After making a change, drag the Performance Insights time range to cover both before and after. A clear reduction in the DB load spike confirms the fix worked. If the spike is unchanged, move to the next query in Top SQL.

Common mistakes

  1. Not enabling it until there is already a problem. Performance Insights needs historical data to be useful for diagnosis. If you only enable it during an incident, you are looking at real-time data with no baseline to compare against. Enable it when you create the instance.

  2. Using CloudWatch CPU as the only database health signal. A database can be slow without high CPU. Lock contention and I/O waits do not show up in CPU percentage. Performance Insights surfaces both; CloudWatch does not.

  3. Optimizing the second-most expensive query first. Sort the Top SQL table by DB load contribution and start with the top row. Fixing the third query while the first query still dominates the chart is wasted effort.

  4. Ignoring the Max vCPU line context. A DB load of 8 on a db.r6g.4xlarge (16 vCPUs) is unremarkable. The same value on a db.t3.micro (2 vCPUs) means sessions are queuing four-deep. DB load only makes sense relative to the instance size.

  5. Confusing DB load with CPU percentage. A DB load equal to the vCPU count does not mean CPU is at 100%. Sessions are also counted while waiting for I/O or locks. Check the wait event breakdown before assuming CPU is the constraint.

Frequently asked questions

What is AWS Performance Insights?

Performance Insights is a query monitoring feature built into Amazon RDS and Aurora. It samples active database sessions every second to show how many queries are running or waiting, what they are waiting for, and which SQL statements are responsible for the most load. It gives you query-level visibility that CloudWatch infrastructure metrics cannot provide on their own.

What is DB load in Performance Insights?

DB load is the average number of active sessions (AAS) in the database at any given moment, which is essentially the count of queries currently in flight. A DB load below the instance vCPU count means the database is handling requests without queuing. When DB load consistently exceeds the vCPU line, sessions are stacking up and the database is saturated.

Does Performance Insights replace CloudWatch?

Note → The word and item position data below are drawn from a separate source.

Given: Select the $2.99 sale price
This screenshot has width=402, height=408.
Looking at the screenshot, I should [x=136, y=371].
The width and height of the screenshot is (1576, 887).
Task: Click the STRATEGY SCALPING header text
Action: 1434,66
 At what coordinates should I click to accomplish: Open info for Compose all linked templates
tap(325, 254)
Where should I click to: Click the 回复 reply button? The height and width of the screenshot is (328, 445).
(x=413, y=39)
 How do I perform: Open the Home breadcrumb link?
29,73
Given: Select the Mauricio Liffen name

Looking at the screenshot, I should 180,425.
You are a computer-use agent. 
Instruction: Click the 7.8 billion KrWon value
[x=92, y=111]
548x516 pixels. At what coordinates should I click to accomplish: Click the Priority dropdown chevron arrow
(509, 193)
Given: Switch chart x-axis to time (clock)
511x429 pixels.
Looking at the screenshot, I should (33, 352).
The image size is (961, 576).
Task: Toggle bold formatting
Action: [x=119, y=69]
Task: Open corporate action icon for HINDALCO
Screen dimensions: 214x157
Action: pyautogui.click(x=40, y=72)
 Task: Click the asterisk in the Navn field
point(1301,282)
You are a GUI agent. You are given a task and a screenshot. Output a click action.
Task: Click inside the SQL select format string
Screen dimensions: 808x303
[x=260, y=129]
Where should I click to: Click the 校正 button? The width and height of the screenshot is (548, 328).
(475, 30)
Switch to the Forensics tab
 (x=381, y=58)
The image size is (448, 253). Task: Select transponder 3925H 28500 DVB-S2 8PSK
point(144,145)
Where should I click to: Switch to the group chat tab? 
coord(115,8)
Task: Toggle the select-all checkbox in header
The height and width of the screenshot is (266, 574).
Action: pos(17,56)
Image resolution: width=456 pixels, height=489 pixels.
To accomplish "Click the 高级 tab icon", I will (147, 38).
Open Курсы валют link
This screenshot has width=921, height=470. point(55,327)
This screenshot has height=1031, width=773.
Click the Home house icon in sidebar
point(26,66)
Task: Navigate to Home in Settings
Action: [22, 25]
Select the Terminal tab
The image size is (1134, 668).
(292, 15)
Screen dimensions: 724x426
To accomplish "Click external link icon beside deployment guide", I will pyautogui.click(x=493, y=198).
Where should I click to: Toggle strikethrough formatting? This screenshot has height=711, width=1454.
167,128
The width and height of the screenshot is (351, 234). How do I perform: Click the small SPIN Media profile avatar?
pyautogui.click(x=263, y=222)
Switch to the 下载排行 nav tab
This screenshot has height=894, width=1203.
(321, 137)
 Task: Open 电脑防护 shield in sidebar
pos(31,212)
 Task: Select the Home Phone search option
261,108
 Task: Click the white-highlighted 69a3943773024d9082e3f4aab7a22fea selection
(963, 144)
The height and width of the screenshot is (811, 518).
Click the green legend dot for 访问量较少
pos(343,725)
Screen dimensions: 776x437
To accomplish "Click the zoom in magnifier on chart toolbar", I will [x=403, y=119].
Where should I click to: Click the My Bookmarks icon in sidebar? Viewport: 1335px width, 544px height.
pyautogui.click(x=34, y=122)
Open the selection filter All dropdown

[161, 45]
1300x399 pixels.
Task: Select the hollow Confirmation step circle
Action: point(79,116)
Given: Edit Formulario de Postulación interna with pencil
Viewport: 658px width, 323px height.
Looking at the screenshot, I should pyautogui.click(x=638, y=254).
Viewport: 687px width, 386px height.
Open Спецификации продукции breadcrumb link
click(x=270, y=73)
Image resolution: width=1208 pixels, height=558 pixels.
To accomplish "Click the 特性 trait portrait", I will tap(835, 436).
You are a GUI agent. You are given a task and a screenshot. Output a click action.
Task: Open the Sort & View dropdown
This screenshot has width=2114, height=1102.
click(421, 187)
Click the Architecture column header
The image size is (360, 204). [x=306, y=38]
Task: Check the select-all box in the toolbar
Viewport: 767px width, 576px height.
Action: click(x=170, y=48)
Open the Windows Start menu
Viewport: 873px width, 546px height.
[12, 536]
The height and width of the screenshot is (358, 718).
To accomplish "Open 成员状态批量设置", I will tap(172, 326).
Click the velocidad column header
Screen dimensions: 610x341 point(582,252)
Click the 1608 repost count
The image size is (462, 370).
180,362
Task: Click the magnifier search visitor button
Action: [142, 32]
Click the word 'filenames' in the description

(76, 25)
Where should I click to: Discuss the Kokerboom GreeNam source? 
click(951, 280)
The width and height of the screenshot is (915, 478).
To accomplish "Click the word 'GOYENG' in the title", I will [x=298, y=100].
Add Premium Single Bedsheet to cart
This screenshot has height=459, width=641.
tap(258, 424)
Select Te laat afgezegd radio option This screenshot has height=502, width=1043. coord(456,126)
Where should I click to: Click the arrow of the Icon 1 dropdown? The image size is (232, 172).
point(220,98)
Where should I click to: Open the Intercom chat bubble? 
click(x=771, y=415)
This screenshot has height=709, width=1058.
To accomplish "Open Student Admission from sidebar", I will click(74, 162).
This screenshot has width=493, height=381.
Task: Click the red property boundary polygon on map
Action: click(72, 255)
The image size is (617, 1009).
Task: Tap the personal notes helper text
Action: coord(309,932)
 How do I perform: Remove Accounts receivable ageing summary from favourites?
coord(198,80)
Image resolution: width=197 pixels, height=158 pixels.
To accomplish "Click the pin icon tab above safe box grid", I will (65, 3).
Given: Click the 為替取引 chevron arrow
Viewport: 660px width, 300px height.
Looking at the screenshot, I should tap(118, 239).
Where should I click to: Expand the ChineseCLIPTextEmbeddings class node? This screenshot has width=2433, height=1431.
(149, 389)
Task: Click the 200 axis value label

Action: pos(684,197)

No. They solve different problems. CloudWatch monitors infrastructure: CPU percentage, disk I/O, free storage, and connection count. Performance Insights monitors query behavior: which SQL statements are running, how long they take, and what they are waiting for. You need both. CloudWatch tells you a problem exists; Performance Insights tells you which query is causing it.

What is Amazon CloudWatch Database Insights?

Database Insights (launched 2024) is a premium observability tier within CloudWatch that layers on top of Performance Insights. It adds OS-level metrics, fleet views across multiple RDS instances, automated anomaly detection, and longer data retention. Standard Performance Insights remains the built-in tool for single-instance query monitoring. Database Insights is aimed at teams managing many production databases at scale.

When should I enable Performance Insights on RDS?

Enable it when you create the instance, not after a problem appears. The 7-day free retention tier costs nothing on most instance classes, and having historical data before a slowdown happens is what makes the tool useful for diagnosis. Enabling it after an incident means you are investigating without a baseline.

Last verified: 3 May 2026 Cloud services change frequently. Verify details against official documentation before making infrastructure decisions.